Implementing AI-based Systems
Darktrace, a UK-based security startup believe that, in the near future, all cyber security systems will be based on fully automated AI. In an interview with Computer Weekly, co-founder and director of technology for Darktrace, Dave Palmer, stated: “We believe we are the only ones at the moment who focus only on learning from the behaviours of people and systems within the business rather than on algorithms that look for known types of attacks,”. Mr Palmer also went on to state that “An entirely AI security operations centre is not an unreasonable objective for us to have as researchers, and is certainly one of our goals, especially considering how quickly technology is moving in areas such as self-driving cars, which not long ago were considered to be pure fiction.”
And the move towards AI-based systems certainly does seem to be the common trend of many organisations working in the cyber security field.

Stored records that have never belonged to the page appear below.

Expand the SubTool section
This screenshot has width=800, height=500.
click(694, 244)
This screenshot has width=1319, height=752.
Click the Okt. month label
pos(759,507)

However, not everyone working in the field of artificial intelligence displays such confidence about AI and its potential. Nick Bostrom, director of the Strategic Artificial Intelligence Research Centre, isn’t convinced we should charge haphazardly into building AI systems without adequate control measures in place. In his book, Superintelligence: Paths, Dangers, Strategies, Bostrom considers the possibility of a potential “intelligence explosion” catalyzed by advances in machine learning and AI. An explosion in machine intelligence could come to be a detriment to humanity as, once machines reach the level of general intelligence, it could already be too late to stop further increases and we would lose control of the super-intelligent machine we had built.
Weighing Up The Risks
The accidental catalyzing of an intelligence explosion may sound like science-fiction, but the reality is we are already fast approaching the point in which many experts in the field of machine learning and AI believe a functioning artificial general intelligence is mere decades away. With the focus of cyber security firms being diverted to that of AI-based systems and the need for such systems increasing, it is not outlandish to think that such scenarios could indeed become a reality sooner than we think. Bostrom believes that, between now and that time, our efforts should be focused on devising suitable control mechanisms in order to drastically decrease the likelihood of such an event. However, as we’ve seen throughout history, when a technology is sought after by a large enough group of people, the race to attaining it begins.

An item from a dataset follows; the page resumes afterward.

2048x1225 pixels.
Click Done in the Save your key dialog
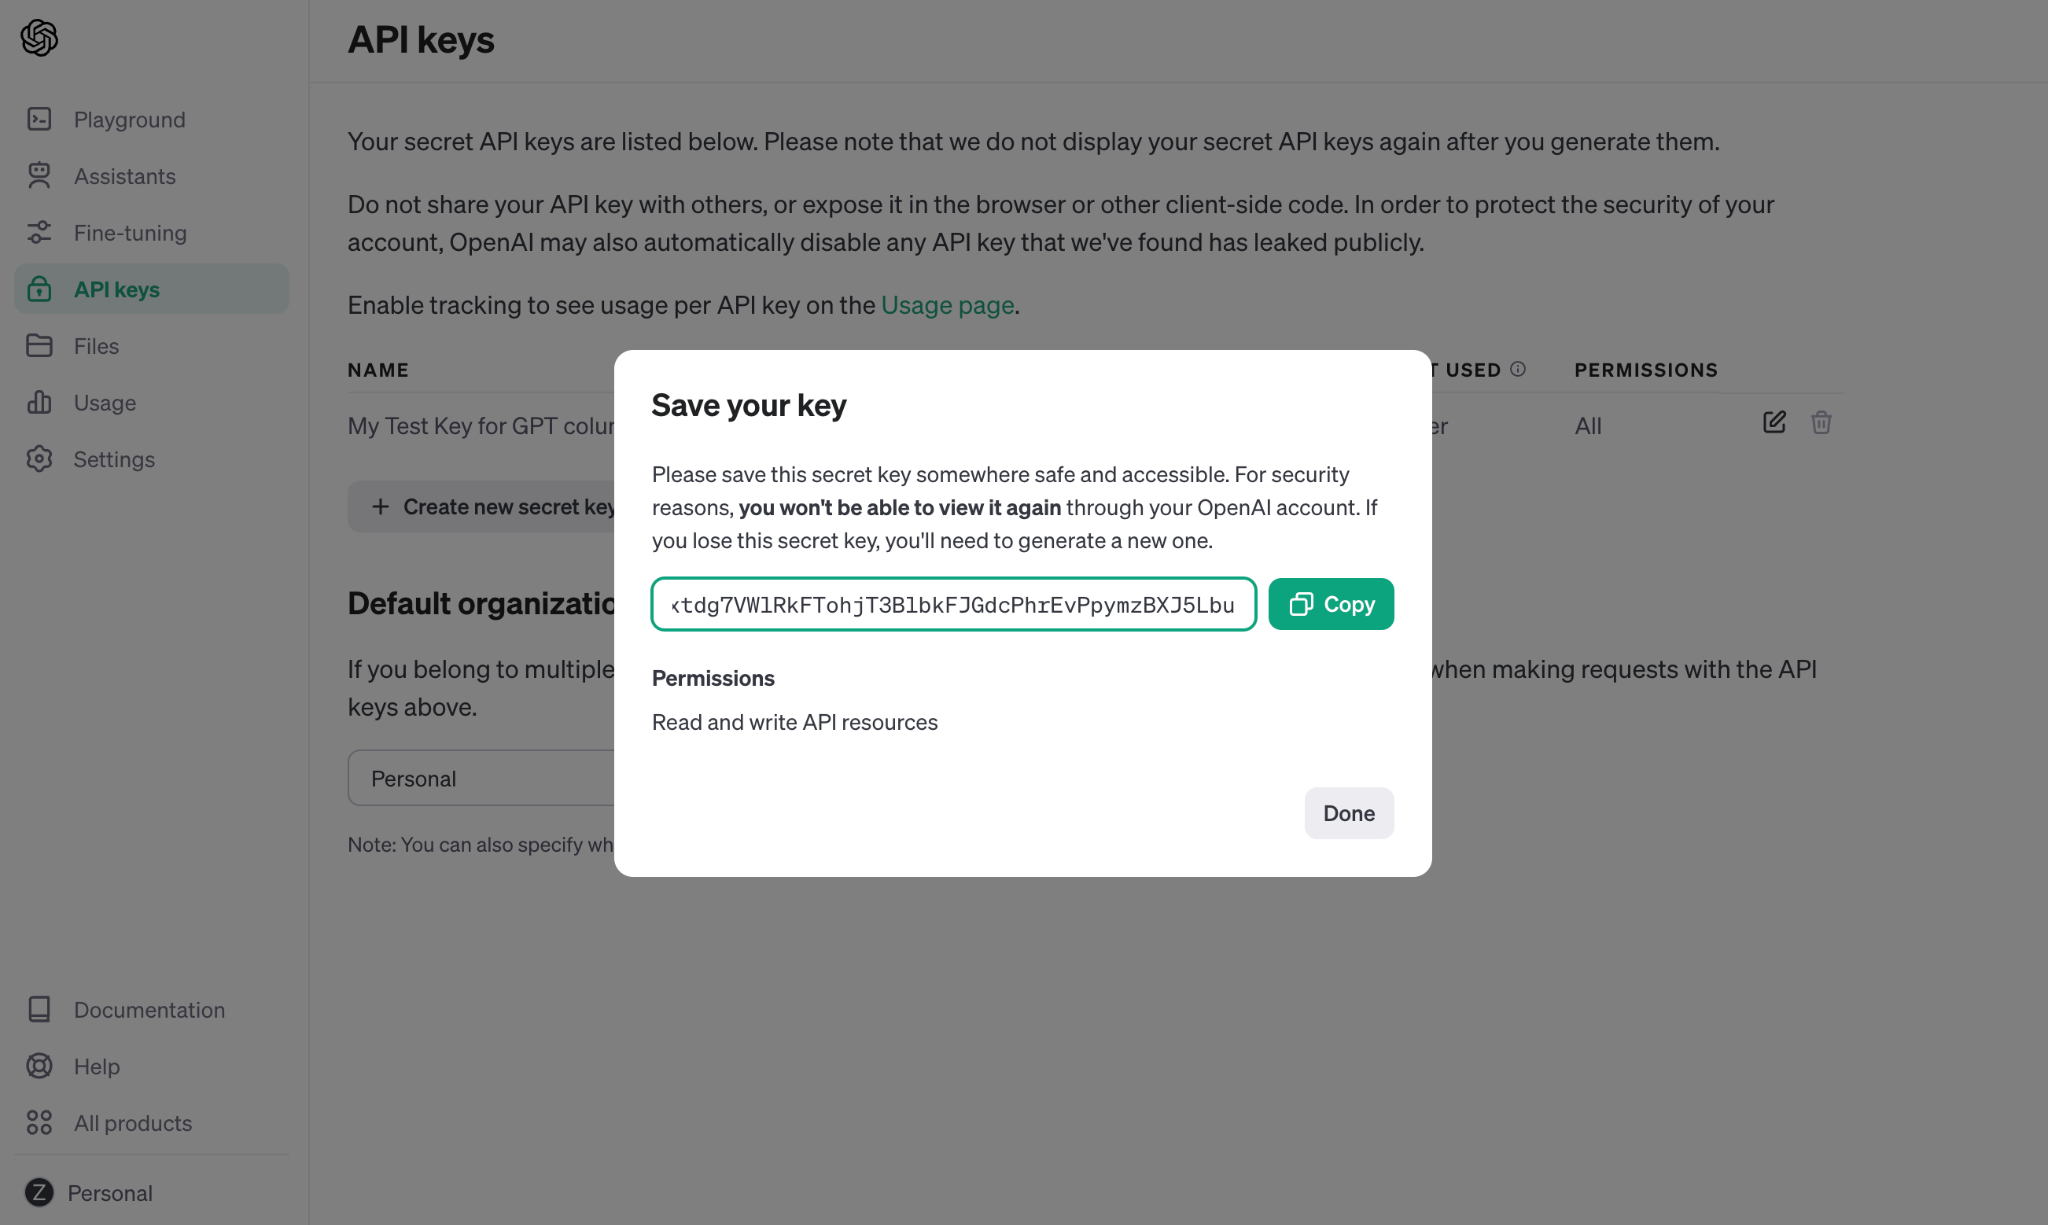coord(1349,813)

Cybersecurity and other tech firms are currently engaged in one such race with AI-based cyber security systems and, while their plans for such a technology may be benevolent, it doesn’t take much to begin to see a wider security problem that could arise due to the accidental creation of a seed AI. A seed AI is an artificial general intelligence that continuously improves itself by rewriting its own source code without the need for human intervention, similar to how the AI-based systems constantly improve themselves based on data already available to them. The risk here is that, by looking to further improve machine learning and increase autonomy, developers and engineers run the risk of creating something they cannot control without realising it.
Cyber security is, without a doubt, a much-needed asset in our ever evolving world. However, basing our future security on machines that have the capability to learn autonomously and, perhaps one day, even think for themselves, may, in fact, be the very thing that becomes our undoing.